RECORDS FOR PROCESSING:
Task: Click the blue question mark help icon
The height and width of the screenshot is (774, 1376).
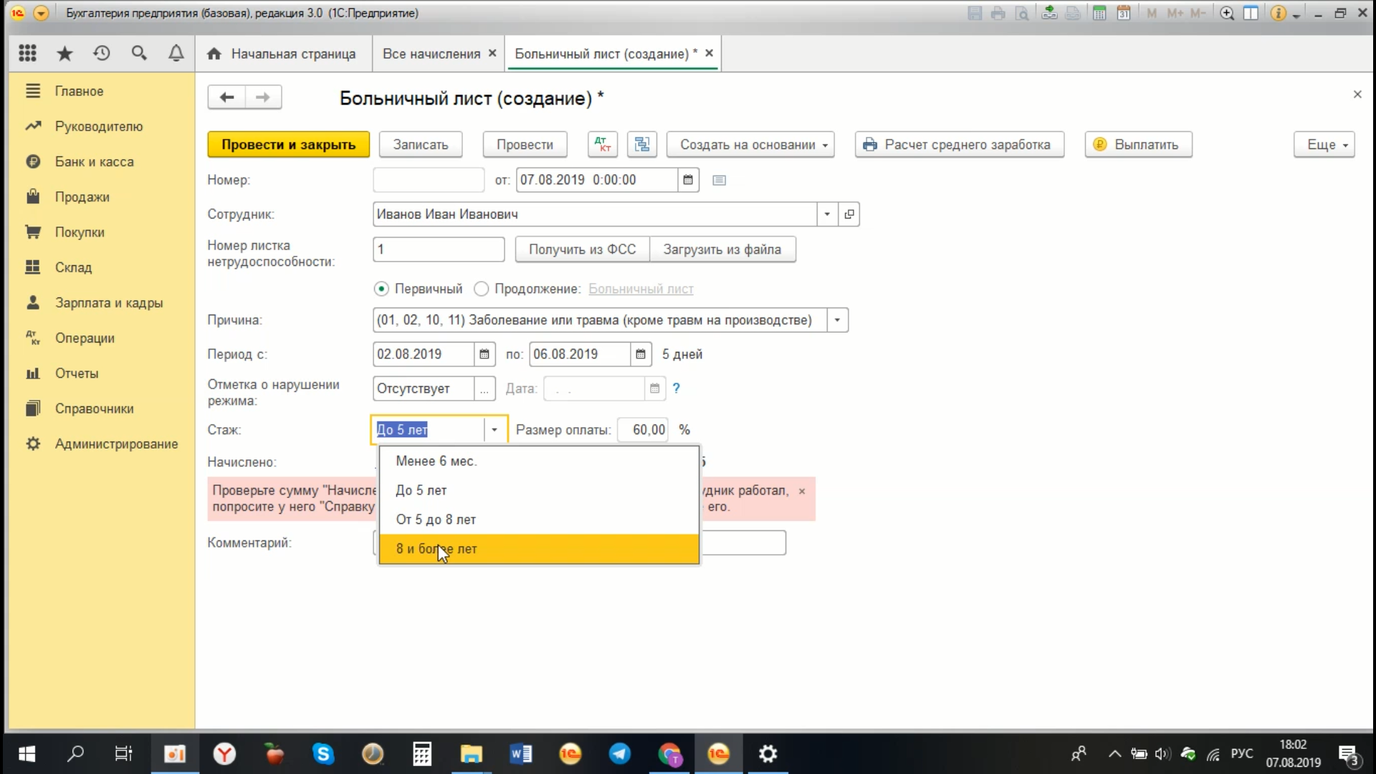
--
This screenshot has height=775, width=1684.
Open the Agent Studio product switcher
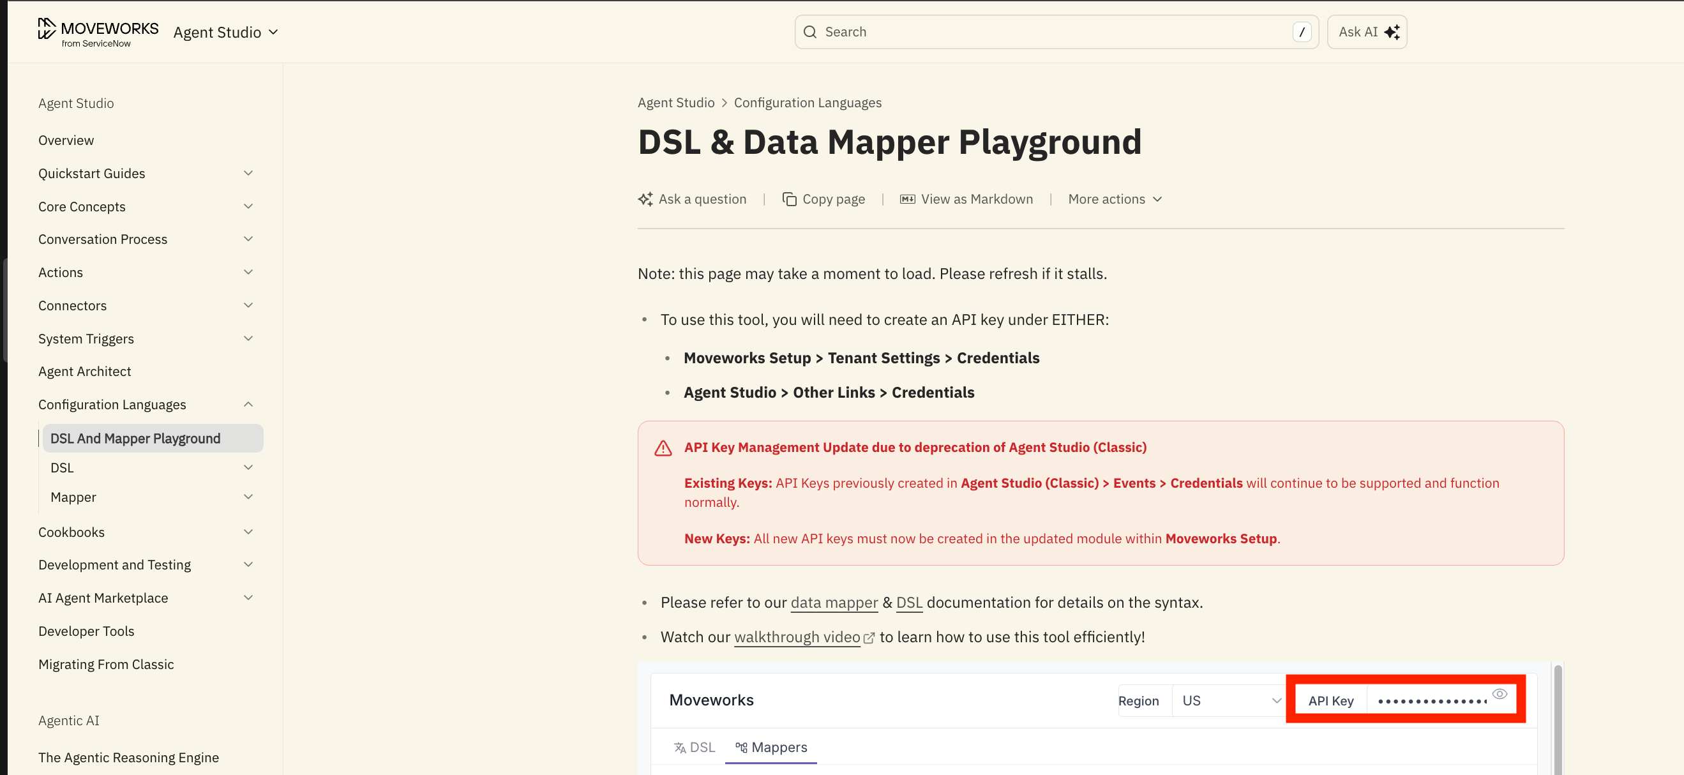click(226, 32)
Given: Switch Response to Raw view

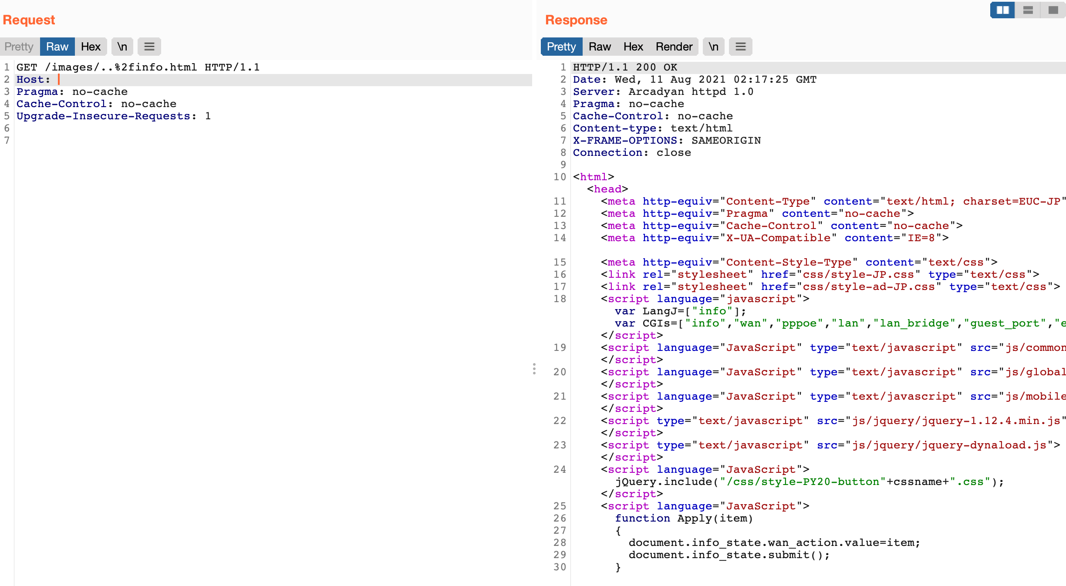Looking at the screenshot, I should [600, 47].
==
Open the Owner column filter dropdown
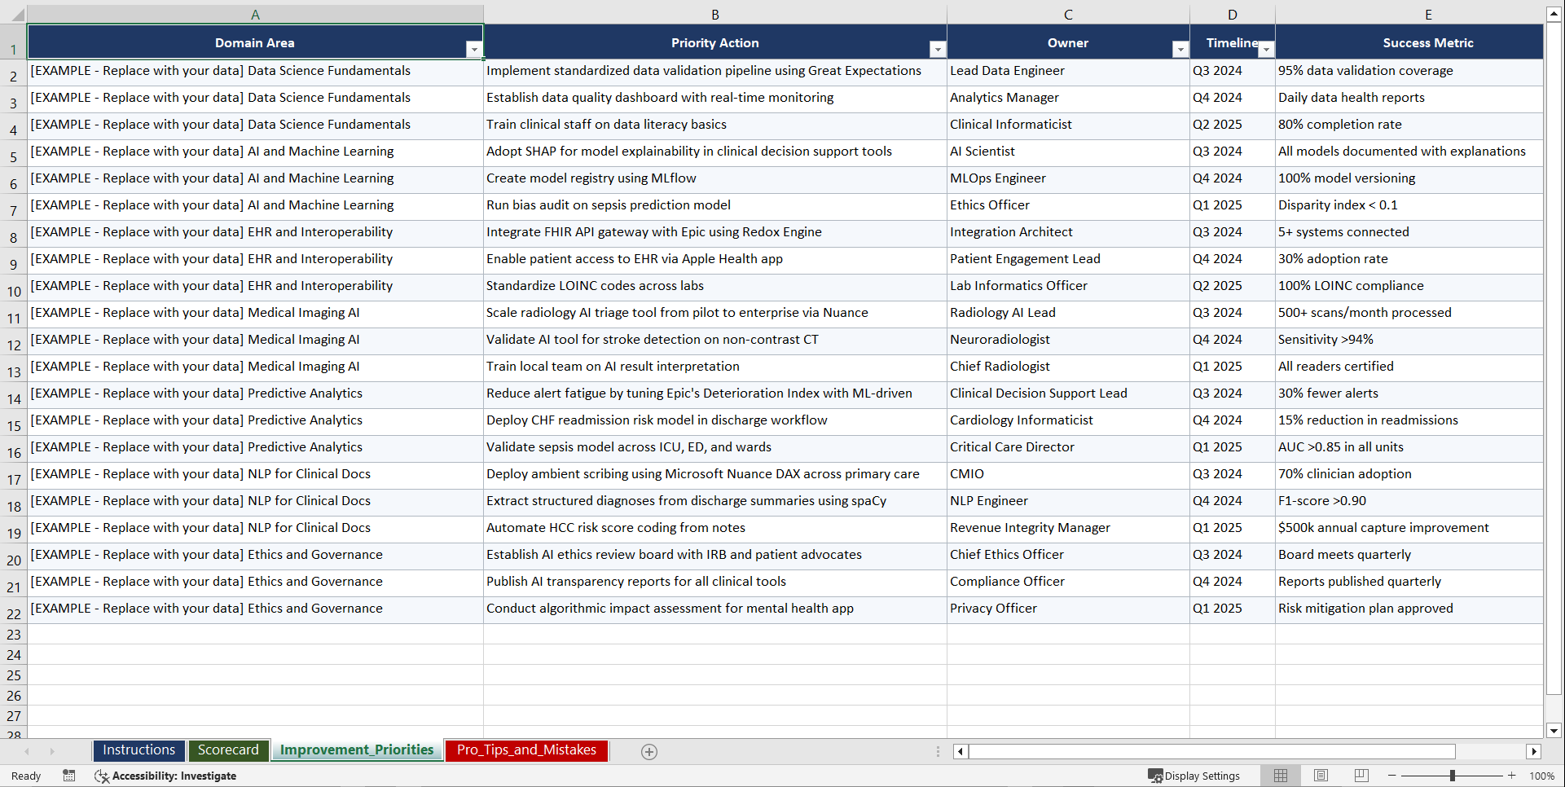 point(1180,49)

THE TASK: In the entries above, find the line with "Task: Click the blue question mark help icon" and the line with "The height and", then set down exactly those two and every line between them, nothing else.

RESULT:
Task: Click the blue question mark help icon
The height and width of the screenshot is (774, 1376).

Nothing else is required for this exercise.